====== Records for this exercise ======
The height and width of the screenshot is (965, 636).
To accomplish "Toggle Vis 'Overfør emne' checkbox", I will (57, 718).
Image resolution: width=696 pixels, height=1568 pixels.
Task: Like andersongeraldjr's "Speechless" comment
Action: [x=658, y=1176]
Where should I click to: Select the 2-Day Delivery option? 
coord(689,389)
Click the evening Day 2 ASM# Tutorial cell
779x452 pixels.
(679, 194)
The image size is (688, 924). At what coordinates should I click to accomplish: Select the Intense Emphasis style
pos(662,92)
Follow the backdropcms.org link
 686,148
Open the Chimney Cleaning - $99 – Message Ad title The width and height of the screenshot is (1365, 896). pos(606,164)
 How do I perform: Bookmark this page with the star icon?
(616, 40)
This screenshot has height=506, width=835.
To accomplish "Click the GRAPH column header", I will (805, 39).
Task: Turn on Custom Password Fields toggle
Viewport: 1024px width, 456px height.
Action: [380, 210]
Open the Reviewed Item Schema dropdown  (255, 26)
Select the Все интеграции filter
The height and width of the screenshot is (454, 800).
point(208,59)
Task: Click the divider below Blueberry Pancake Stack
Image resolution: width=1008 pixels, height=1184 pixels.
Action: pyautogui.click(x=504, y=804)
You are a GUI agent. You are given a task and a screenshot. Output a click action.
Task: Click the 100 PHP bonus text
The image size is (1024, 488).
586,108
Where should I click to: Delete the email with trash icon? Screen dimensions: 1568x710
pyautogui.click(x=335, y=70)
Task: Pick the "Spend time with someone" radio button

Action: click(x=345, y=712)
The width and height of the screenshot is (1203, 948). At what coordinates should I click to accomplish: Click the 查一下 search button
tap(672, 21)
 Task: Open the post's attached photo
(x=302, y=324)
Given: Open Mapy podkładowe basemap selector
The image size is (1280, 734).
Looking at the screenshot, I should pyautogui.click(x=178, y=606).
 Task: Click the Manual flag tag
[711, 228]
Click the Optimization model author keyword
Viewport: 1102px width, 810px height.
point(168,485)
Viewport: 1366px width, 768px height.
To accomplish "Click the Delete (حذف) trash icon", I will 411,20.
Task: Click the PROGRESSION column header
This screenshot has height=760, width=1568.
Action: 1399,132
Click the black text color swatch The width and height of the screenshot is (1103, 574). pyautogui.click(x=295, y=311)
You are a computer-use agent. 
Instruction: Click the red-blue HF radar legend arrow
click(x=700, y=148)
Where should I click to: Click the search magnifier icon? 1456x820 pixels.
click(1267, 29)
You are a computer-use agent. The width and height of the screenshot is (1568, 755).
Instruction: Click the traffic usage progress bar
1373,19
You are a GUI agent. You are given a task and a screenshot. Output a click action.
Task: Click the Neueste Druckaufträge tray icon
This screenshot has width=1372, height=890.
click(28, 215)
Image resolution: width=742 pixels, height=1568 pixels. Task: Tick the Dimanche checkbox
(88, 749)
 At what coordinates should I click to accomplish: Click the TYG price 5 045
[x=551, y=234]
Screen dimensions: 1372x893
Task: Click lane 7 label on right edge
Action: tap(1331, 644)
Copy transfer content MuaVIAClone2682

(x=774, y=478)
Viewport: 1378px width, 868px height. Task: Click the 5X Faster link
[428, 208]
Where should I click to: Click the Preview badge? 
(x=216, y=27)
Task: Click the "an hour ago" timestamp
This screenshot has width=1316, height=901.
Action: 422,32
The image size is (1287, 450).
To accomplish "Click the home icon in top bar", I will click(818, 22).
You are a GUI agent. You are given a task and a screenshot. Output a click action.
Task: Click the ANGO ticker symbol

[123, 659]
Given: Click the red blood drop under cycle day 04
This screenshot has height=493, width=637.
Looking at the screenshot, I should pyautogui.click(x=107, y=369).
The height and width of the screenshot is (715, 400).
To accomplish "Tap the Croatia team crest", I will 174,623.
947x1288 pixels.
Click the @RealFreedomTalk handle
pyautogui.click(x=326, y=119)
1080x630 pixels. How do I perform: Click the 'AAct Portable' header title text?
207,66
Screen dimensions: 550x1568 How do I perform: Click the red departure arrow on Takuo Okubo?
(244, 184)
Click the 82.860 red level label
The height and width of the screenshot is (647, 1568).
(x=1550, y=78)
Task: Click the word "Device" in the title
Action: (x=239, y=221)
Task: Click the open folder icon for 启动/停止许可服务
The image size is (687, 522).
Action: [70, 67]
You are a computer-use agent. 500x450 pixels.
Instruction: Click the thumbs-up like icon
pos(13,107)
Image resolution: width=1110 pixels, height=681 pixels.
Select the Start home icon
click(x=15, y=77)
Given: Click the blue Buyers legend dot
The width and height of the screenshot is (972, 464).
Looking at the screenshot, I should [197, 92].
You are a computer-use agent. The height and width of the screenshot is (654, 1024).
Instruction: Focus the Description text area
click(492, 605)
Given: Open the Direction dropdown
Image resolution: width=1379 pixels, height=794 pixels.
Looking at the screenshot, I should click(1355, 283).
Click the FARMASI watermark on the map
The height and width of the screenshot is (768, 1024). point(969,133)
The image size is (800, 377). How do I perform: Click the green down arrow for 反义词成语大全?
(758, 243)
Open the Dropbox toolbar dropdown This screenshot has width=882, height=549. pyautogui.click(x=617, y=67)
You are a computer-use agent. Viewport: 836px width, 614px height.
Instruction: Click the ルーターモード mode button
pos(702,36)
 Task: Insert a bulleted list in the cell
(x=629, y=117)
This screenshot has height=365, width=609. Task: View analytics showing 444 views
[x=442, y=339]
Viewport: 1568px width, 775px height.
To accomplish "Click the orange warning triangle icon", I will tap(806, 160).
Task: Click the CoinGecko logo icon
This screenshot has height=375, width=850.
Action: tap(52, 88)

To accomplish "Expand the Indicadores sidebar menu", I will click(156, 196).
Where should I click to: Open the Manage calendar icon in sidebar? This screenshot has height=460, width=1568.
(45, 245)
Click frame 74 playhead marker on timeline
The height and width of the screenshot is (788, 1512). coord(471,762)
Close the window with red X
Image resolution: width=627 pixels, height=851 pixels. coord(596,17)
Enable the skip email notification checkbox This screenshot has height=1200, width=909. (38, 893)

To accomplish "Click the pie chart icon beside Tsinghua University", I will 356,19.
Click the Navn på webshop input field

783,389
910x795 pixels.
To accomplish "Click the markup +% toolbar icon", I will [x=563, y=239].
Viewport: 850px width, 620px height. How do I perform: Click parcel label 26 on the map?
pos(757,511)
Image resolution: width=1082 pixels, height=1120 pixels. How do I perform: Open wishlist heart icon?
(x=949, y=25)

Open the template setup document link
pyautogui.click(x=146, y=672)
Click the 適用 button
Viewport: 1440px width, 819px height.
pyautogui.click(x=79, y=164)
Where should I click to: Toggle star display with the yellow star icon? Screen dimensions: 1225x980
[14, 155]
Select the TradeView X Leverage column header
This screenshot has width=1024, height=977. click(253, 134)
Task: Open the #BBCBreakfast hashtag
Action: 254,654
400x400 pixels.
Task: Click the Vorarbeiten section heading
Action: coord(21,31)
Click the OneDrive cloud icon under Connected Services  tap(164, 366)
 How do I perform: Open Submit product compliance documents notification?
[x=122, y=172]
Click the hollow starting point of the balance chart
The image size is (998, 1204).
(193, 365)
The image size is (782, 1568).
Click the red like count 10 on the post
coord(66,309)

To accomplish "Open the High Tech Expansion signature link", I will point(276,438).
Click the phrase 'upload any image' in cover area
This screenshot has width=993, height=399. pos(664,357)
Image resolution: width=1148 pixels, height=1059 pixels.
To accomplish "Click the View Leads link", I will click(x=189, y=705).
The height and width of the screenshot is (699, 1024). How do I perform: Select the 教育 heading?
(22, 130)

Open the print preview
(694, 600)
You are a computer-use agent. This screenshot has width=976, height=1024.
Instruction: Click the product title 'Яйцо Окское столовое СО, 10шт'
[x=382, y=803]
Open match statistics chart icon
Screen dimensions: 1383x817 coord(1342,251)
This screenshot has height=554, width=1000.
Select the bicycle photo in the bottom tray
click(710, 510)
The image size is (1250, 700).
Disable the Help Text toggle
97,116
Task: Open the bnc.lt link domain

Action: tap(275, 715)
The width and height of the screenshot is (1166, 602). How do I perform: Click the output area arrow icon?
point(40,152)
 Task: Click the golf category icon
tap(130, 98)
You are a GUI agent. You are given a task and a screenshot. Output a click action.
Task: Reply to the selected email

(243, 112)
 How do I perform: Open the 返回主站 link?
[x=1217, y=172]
======
Throughout the data above, report every line that contains the string "agent".

You are a GUI agent. You are given a task and a screenshot. Output a click action.
You are a computer-use agent. 
You are a computer-use agent. The width and height of the screenshot is (1568, 755).
You are a GUI agent. You are given a task and a screenshot. Output a click action.
You are a GUI agent. You are given a task and a screenshot. Output a click action.
You are a computer-use agent. 500x450 pixels.
You are a computer-use agent. The height and width of the screenshot is (654, 1024).
You are a computer-use agent. Viewport: 836px width, 614px height.
You are a computer-use agent. This screenshot has width=976, height=1024.
You are a GUI agent. You are given a task and a screenshot. Output a click action.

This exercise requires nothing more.